Exercise aim —
In the records below, find every line that contains "avatar" and list it.
(Beginning of Extracted material)
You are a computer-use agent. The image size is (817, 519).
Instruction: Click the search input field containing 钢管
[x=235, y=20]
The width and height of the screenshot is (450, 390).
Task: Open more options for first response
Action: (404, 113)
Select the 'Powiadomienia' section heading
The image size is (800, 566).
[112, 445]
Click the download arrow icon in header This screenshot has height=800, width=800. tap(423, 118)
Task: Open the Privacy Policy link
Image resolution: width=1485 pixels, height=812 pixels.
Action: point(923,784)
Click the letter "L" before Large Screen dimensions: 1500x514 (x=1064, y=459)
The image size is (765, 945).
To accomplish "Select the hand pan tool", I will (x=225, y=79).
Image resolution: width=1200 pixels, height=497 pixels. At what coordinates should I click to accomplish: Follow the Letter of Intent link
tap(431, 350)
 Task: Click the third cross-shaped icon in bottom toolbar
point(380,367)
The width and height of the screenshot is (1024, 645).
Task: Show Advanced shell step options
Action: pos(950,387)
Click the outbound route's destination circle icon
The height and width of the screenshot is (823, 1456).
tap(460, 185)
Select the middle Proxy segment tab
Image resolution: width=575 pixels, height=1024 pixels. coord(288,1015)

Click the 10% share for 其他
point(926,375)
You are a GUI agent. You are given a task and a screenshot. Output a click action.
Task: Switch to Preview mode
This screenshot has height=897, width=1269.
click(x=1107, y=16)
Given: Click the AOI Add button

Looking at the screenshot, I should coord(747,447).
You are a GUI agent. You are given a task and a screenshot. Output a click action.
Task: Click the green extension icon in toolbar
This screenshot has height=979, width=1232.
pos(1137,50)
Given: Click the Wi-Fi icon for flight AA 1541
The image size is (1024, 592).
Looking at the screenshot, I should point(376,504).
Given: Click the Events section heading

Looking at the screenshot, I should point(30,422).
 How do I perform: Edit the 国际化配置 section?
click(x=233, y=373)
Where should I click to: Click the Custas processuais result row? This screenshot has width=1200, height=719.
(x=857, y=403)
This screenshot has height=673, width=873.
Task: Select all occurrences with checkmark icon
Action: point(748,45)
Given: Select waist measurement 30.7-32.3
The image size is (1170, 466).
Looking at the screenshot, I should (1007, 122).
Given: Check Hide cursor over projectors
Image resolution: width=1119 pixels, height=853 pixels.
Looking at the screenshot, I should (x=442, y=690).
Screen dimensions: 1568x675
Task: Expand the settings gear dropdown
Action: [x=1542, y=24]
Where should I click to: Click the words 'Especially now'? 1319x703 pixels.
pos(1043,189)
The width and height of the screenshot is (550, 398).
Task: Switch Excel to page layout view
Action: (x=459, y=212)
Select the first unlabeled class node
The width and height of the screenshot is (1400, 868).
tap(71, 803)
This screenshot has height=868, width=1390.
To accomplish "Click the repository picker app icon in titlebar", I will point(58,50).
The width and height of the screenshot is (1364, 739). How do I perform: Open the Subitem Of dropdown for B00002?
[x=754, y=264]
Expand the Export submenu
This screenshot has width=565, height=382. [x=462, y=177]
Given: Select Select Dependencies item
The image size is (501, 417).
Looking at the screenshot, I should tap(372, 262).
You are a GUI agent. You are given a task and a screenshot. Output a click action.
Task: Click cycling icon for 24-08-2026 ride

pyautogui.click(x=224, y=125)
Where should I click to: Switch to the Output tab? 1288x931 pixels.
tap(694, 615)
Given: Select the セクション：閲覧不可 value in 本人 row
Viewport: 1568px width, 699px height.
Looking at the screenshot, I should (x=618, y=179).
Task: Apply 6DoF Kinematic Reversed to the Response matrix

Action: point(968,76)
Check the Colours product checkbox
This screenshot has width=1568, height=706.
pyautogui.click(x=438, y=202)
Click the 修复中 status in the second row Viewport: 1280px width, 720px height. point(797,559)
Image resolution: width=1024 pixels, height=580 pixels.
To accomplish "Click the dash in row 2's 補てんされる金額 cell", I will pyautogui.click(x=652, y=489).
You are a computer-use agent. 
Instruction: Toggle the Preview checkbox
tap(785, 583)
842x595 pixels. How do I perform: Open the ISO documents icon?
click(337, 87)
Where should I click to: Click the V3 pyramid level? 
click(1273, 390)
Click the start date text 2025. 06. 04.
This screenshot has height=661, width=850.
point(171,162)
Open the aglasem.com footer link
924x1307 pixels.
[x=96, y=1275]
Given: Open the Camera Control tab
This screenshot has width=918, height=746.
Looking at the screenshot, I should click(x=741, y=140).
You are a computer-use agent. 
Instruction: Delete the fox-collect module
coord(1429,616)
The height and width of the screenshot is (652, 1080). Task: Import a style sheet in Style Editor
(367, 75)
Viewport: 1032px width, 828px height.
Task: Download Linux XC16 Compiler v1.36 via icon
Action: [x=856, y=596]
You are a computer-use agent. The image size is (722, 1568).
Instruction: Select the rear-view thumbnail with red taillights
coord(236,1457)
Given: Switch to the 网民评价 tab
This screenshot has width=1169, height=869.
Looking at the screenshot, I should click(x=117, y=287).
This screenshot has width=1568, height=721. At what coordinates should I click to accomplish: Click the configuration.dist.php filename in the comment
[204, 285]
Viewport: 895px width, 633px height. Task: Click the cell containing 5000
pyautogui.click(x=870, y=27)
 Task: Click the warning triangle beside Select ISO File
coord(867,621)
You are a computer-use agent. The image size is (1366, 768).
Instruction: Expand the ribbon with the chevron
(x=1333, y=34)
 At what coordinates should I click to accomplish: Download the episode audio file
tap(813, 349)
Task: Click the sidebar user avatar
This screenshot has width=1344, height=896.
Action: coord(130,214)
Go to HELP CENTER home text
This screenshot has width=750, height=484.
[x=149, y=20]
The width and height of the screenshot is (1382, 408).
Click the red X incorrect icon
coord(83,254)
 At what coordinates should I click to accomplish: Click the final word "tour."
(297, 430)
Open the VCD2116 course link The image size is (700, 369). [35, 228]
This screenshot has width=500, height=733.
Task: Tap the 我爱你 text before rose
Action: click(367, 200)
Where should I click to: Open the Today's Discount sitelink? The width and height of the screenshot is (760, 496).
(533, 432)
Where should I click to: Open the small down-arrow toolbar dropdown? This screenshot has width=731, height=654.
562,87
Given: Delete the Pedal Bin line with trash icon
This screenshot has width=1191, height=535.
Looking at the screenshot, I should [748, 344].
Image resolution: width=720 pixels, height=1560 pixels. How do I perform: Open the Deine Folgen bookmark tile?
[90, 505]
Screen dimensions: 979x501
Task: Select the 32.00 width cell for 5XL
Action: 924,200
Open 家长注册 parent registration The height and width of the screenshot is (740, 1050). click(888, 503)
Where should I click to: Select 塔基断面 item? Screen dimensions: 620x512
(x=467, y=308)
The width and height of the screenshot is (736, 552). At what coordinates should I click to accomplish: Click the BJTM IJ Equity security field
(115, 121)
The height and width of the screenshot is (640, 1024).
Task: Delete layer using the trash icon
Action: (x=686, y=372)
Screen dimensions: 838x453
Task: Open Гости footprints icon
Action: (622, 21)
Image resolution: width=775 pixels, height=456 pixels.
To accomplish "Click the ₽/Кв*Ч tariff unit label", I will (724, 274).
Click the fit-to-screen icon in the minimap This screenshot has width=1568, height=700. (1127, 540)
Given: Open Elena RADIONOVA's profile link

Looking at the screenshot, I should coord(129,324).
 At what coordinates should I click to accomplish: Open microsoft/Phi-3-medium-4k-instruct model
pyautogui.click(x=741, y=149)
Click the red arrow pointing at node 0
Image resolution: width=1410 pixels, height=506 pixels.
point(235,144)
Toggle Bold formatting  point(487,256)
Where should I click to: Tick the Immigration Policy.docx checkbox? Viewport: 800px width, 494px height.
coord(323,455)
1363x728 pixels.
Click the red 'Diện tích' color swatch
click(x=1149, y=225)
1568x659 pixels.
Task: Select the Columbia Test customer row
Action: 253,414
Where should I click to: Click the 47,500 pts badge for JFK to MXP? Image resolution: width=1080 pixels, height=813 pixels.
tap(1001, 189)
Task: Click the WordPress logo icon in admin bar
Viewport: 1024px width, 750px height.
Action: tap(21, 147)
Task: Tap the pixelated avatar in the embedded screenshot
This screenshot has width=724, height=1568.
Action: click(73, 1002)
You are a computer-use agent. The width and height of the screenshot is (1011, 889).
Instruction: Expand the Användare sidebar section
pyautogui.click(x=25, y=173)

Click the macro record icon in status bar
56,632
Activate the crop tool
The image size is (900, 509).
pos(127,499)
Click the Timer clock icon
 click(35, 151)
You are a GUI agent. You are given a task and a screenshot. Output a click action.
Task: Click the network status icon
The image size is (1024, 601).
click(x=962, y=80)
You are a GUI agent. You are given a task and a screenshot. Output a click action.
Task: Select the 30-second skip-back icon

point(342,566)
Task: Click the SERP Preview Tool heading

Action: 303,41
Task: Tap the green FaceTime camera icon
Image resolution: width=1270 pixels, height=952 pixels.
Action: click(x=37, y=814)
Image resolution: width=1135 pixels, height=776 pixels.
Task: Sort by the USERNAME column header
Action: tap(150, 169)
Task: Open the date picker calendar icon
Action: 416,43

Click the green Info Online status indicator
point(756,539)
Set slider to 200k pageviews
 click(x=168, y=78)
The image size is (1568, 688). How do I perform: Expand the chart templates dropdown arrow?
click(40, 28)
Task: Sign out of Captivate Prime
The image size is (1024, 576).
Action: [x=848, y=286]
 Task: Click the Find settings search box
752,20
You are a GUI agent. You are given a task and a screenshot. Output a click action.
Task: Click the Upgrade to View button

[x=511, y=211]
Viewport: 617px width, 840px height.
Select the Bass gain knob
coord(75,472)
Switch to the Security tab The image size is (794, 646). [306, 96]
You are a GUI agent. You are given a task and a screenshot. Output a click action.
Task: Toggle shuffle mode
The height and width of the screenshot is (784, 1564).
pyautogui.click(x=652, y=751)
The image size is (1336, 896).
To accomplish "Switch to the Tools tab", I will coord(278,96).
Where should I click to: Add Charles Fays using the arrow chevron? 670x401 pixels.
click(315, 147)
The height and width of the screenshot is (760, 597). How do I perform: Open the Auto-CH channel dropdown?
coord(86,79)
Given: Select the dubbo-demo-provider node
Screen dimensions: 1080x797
(End of Extracted material)
Output below —
Task: Click the sidebar user avatar
Task: Tap the pixelated avatar in the embedded screenshot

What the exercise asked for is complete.